AIM OF THE EXERCISE: Somewhere below, one line contains "Task: Select the geofence polygon tool" and a later line contains "You are a computer-use agent. The image size is (1345, 896).". Output those two lines and everything between them exactly, and nothing else.

===============

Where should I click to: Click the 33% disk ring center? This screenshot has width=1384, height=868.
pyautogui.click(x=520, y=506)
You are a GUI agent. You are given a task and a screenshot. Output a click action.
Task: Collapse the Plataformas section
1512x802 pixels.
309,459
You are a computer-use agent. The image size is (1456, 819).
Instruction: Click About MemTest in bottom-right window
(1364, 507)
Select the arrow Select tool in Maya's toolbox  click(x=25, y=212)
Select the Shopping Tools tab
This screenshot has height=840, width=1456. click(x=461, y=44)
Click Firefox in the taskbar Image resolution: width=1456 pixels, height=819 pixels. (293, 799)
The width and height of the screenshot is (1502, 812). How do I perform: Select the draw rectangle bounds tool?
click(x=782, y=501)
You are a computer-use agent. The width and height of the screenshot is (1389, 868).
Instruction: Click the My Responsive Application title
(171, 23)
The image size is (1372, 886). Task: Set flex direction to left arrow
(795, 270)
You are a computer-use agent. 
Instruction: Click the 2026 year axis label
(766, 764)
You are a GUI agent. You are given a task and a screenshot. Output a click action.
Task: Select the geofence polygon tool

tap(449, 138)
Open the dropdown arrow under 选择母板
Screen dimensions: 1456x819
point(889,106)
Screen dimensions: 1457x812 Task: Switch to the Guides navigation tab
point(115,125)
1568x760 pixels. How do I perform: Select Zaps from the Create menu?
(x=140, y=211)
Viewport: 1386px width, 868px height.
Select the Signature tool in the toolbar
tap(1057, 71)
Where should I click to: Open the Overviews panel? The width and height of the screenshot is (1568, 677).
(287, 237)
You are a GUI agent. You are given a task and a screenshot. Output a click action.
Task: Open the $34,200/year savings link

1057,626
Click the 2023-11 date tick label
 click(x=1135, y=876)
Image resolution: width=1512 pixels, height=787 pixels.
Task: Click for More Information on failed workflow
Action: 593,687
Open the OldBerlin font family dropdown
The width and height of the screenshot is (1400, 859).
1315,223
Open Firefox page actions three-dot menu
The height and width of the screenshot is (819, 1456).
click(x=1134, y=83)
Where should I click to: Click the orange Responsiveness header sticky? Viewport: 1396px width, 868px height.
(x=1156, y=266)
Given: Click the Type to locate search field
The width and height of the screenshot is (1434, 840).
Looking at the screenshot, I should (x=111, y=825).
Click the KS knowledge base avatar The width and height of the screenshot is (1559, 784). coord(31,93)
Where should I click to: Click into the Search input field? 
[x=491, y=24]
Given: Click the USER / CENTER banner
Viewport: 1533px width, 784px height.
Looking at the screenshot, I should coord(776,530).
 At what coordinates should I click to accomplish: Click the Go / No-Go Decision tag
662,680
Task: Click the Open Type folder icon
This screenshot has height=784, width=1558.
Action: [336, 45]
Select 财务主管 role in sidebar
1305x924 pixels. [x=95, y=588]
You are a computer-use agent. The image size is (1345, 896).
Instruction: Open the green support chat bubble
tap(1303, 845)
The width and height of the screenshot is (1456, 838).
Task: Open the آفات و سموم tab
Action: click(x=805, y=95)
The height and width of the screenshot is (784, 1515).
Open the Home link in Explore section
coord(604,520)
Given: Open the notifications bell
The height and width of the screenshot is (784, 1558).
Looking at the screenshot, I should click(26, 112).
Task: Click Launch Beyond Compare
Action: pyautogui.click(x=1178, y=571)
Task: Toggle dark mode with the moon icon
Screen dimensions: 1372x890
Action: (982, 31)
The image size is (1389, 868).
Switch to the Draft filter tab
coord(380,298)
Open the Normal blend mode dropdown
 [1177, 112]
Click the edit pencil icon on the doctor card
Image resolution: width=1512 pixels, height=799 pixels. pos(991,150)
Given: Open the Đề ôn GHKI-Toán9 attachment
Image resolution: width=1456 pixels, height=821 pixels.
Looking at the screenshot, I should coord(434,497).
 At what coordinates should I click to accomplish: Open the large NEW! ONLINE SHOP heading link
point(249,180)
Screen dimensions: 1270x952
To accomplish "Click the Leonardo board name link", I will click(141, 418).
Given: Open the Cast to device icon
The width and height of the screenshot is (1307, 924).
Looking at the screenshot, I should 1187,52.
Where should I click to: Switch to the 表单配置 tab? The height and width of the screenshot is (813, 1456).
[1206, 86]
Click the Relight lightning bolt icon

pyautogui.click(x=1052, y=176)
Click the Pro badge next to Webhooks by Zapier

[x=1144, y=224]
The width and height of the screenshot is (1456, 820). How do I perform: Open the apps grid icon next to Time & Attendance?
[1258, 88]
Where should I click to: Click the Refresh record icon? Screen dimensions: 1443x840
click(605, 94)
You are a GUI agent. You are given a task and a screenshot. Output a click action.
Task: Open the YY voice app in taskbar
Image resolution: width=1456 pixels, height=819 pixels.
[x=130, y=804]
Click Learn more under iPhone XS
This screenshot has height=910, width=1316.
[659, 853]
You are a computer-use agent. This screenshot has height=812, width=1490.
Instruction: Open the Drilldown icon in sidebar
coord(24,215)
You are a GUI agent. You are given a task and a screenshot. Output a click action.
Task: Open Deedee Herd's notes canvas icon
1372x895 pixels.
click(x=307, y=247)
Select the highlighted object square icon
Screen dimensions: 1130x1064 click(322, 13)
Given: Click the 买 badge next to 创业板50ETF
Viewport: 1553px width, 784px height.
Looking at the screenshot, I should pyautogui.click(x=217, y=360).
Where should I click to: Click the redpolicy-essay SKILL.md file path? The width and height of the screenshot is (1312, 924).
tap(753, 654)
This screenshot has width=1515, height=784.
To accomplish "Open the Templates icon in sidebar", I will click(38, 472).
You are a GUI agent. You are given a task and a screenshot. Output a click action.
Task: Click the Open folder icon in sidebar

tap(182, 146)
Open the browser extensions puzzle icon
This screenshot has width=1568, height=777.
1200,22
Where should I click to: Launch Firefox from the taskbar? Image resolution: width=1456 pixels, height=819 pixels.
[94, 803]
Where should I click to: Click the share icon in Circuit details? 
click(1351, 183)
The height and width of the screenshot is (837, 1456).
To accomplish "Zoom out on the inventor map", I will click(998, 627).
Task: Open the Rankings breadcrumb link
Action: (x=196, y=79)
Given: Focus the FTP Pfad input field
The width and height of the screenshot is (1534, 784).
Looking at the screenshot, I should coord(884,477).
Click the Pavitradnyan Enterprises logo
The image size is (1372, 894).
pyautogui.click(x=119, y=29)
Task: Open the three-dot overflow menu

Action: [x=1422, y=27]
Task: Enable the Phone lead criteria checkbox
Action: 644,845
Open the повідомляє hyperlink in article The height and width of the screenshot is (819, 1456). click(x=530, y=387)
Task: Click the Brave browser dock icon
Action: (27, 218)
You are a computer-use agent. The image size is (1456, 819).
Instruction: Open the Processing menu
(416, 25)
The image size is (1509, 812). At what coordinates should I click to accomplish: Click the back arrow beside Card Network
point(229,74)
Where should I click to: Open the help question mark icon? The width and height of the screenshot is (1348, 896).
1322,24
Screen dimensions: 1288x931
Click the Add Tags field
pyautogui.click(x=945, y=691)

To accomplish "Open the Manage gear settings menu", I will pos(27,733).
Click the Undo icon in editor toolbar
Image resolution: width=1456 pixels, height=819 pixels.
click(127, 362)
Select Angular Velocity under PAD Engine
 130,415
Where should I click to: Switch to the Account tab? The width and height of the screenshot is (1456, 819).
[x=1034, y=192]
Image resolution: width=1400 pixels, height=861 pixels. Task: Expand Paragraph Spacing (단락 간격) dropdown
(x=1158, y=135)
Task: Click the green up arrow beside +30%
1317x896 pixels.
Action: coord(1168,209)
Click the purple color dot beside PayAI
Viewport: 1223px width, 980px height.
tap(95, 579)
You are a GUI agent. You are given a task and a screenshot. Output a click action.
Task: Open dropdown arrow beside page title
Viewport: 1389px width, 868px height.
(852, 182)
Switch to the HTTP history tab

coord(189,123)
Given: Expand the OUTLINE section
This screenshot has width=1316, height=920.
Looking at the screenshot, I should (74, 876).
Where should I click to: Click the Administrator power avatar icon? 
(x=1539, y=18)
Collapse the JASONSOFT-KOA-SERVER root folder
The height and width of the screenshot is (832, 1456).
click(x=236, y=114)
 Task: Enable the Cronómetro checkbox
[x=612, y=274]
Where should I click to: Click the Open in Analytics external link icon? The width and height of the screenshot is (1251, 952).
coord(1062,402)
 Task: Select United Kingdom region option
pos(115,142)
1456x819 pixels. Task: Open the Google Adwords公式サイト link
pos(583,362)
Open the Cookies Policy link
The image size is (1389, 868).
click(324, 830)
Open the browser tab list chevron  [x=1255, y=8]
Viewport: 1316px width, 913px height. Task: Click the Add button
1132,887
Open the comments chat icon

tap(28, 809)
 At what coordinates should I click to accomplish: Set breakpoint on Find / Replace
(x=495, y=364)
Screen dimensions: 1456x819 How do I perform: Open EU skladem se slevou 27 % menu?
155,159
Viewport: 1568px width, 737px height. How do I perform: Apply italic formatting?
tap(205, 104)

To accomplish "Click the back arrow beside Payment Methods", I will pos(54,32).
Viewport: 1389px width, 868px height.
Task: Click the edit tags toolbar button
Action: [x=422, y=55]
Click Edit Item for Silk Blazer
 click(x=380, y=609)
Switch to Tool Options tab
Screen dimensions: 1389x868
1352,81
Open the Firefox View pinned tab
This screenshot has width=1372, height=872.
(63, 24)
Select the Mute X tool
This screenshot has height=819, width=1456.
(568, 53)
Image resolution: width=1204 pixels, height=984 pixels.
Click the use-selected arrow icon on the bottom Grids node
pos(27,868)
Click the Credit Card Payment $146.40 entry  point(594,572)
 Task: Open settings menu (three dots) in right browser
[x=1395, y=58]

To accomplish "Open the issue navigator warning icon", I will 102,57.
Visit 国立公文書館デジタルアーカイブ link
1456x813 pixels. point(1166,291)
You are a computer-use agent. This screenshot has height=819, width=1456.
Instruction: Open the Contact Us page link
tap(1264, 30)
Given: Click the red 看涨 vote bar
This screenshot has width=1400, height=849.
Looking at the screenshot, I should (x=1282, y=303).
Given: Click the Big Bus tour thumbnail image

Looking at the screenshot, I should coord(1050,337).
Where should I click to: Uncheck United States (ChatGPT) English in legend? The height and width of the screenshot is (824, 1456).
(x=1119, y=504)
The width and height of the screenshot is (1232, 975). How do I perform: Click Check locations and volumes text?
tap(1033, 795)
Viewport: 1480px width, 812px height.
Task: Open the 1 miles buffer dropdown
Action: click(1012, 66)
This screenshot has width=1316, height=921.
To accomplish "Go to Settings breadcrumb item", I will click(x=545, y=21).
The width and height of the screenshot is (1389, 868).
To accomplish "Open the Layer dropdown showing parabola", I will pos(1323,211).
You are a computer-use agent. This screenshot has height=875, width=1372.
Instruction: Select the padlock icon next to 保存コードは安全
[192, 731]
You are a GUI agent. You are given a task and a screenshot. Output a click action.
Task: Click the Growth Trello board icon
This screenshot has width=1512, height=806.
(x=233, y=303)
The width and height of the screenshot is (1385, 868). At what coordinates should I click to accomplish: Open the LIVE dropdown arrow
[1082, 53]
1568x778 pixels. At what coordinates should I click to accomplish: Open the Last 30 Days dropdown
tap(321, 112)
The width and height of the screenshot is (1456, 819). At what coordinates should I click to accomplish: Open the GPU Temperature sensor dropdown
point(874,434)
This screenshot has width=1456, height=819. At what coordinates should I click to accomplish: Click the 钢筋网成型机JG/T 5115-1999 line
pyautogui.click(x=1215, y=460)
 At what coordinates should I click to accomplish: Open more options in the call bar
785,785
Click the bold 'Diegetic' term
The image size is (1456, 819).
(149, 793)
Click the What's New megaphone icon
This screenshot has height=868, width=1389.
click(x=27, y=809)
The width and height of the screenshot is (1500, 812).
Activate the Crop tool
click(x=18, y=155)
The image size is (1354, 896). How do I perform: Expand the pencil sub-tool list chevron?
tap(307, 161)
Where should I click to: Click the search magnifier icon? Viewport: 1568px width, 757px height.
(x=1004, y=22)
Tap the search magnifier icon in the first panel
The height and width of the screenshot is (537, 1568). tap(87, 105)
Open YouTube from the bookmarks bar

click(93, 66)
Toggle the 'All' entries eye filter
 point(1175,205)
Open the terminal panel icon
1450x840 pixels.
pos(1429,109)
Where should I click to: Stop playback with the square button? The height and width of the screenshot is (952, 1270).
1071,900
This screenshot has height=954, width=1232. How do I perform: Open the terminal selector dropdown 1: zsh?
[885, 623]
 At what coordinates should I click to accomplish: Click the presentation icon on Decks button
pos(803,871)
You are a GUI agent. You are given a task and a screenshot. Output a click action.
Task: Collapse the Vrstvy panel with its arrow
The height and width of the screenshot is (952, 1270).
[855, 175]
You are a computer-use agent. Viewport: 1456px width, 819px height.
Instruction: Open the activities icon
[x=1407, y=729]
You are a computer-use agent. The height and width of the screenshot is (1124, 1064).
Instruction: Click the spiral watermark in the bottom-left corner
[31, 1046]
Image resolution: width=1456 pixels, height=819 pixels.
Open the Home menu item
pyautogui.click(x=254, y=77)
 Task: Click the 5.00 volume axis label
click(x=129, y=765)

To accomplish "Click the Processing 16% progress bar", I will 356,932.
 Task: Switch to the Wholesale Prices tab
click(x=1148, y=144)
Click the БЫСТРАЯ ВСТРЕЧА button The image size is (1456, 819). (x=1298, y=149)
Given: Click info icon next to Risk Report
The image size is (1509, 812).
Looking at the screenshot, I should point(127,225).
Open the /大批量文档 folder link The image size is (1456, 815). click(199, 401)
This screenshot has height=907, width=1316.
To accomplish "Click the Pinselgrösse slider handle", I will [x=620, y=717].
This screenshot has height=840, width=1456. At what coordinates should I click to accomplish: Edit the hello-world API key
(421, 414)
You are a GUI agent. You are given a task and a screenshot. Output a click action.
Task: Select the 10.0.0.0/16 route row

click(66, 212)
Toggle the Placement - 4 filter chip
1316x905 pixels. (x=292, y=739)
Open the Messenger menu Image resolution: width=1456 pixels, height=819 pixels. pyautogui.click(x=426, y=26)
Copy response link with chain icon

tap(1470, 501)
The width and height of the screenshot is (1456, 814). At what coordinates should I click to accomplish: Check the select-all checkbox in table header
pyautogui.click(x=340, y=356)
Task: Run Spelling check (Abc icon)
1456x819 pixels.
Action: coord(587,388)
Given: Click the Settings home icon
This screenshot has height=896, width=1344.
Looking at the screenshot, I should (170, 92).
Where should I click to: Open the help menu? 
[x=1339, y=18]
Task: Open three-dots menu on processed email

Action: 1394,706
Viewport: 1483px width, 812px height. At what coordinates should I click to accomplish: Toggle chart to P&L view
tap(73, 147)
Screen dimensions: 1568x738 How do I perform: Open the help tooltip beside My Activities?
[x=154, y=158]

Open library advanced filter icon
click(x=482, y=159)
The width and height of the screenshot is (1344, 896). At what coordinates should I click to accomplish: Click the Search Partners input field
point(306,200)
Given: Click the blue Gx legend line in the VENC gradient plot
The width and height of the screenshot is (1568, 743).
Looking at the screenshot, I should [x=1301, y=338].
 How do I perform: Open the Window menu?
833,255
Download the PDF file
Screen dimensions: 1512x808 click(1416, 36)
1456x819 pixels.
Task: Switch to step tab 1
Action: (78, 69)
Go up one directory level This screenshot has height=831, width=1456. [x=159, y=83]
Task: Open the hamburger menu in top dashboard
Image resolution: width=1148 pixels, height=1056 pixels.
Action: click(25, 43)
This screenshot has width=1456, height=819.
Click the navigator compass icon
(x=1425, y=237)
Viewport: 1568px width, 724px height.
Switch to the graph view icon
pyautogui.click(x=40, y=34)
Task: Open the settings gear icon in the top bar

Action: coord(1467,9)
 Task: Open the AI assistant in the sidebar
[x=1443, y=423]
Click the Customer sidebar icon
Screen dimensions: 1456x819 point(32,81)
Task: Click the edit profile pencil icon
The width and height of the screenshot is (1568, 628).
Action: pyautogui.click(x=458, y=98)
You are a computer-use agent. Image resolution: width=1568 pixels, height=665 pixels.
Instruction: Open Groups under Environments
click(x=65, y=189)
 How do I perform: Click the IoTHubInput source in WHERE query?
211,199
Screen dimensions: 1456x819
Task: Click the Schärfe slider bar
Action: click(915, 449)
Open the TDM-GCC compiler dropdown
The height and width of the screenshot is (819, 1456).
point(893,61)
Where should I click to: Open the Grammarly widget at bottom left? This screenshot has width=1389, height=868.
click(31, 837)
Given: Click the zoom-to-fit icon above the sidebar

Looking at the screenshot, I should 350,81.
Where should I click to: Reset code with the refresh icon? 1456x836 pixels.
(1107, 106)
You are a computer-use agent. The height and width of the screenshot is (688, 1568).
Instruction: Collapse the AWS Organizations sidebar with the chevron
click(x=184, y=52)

===============

ANSWER SECTION:
Task: Select the geofence polygon tool

tap(449, 138)
Open the dropdown arrow under 选择母板
Screen dimensions: 1456x819
point(889,106)
Screen dimensions: 1457x812 Task: Switch to the Guides navigation tab
point(115,125)
1568x760 pixels. How do I perform: Select Zaps from the Create menu?
(x=140, y=211)
Viewport: 1386px width, 868px height.
Select the Signature tool in the toolbar
tap(1057, 71)
Where should I click to: Open the Overviews panel? The width and height of the screenshot is (1568, 677).
(287, 237)
You are a GUI agent. You are given a task and a screenshot. Output a click action.
Task: Open the $34,200/year savings link

1057,626
Click the 2023-11 date tick label
 click(x=1135, y=876)
Image resolution: width=1512 pixels, height=787 pixels.
Task: Click for More Information on failed workflow
Action: 593,687
Open the OldBerlin font family dropdown
The width and height of the screenshot is (1400, 859).
1315,223
Open Firefox page actions three-dot menu
The height and width of the screenshot is (819, 1456).
click(x=1134, y=83)
Where should I click to: Click the orange Responsiveness header sticky? Viewport: 1396px width, 868px height.
(x=1156, y=266)
Given: Click the Type to locate search field
The width and height of the screenshot is (1434, 840).
Looking at the screenshot, I should (x=111, y=825).
Click the KS knowledge base avatar The width and height of the screenshot is (1559, 784). coord(31,93)
Where should I click to: Click into the Search input field? 
[x=491, y=24]
Given: Click the USER / CENTER banner
Viewport: 1533px width, 784px height.
Looking at the screenshot, I should coord(776,530).
 At what coordinates should I click to accomplish: Click the Go / No-Go Decision tag
662,680
Task: Click the Open Type folder icon
This screenshot has height=784, width=1558.
Action: [336, 45]
Select 财务主管 role in sidebar
1305x924 pixels. [x=95, y=588]
You are a computer-use agent. The image size is (1345, 896).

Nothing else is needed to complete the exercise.